Task requirements:
In the copy, include every entry exactly but none of the pictures.

Supplied entries:

= Beginning of Section =

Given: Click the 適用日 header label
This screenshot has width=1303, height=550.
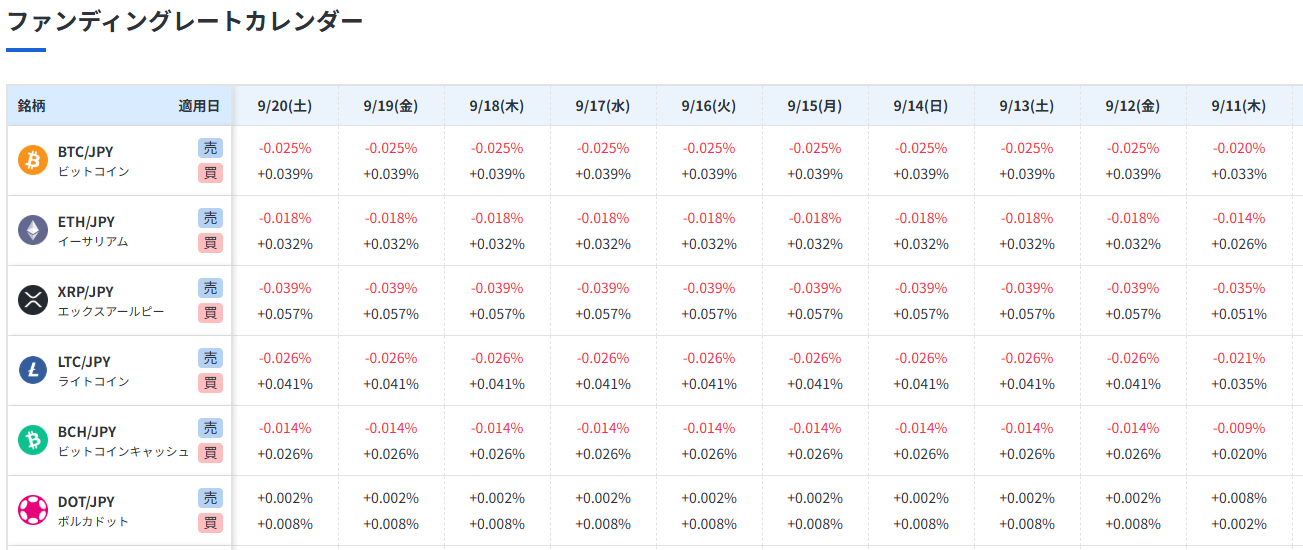Looking at the screenshot, I should (x=198, y=106).
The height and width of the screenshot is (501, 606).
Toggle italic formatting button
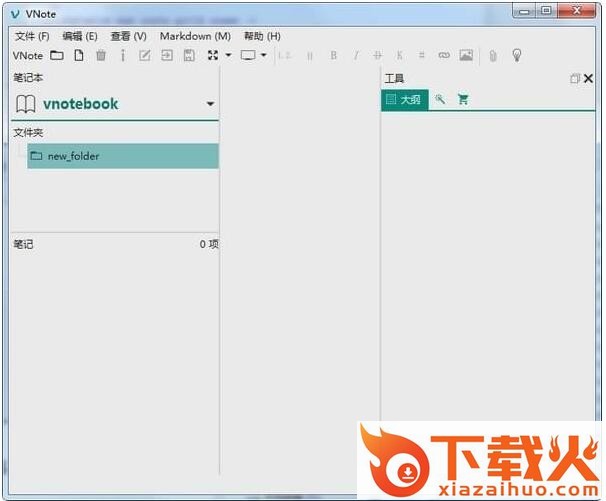356,56
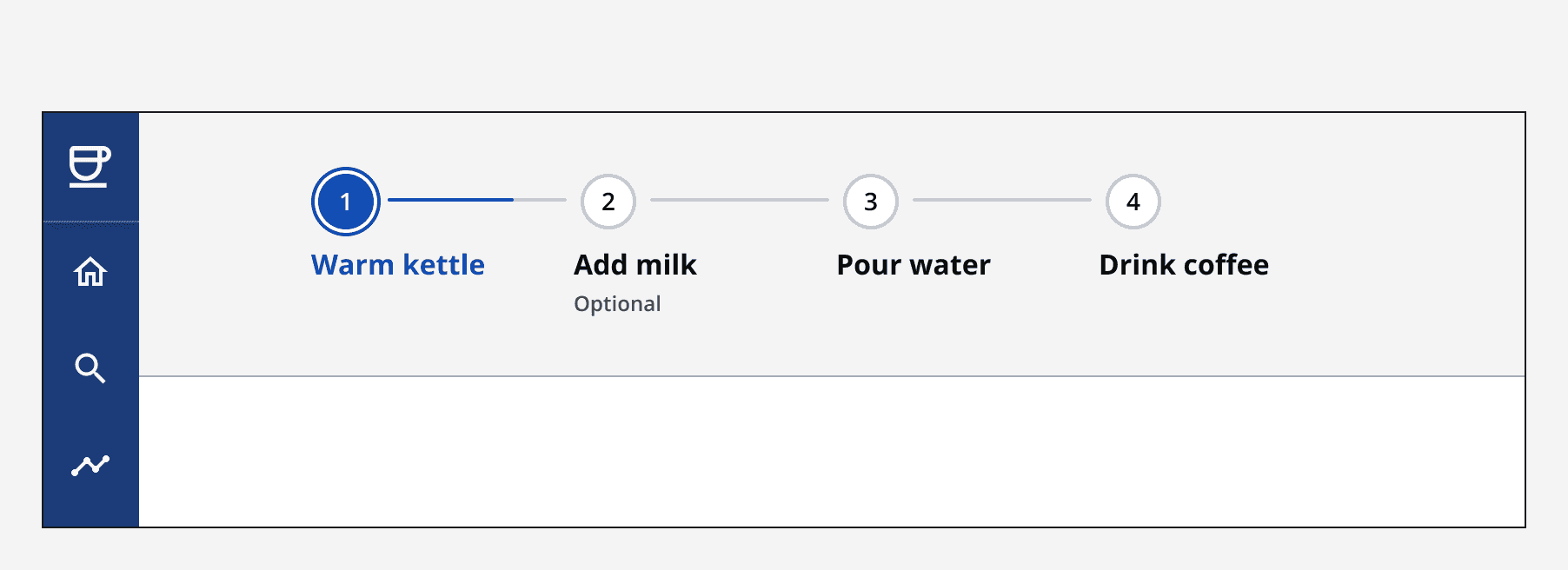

= End of Section =

Response:
Given: Click the 適用日 header label
This screenshot has width=1303, height=550.
Looking at the screenshot, I should (x=198, y=106).
The height and width of the screenshot is (501, 606).
Toggle italic formatting button
356,56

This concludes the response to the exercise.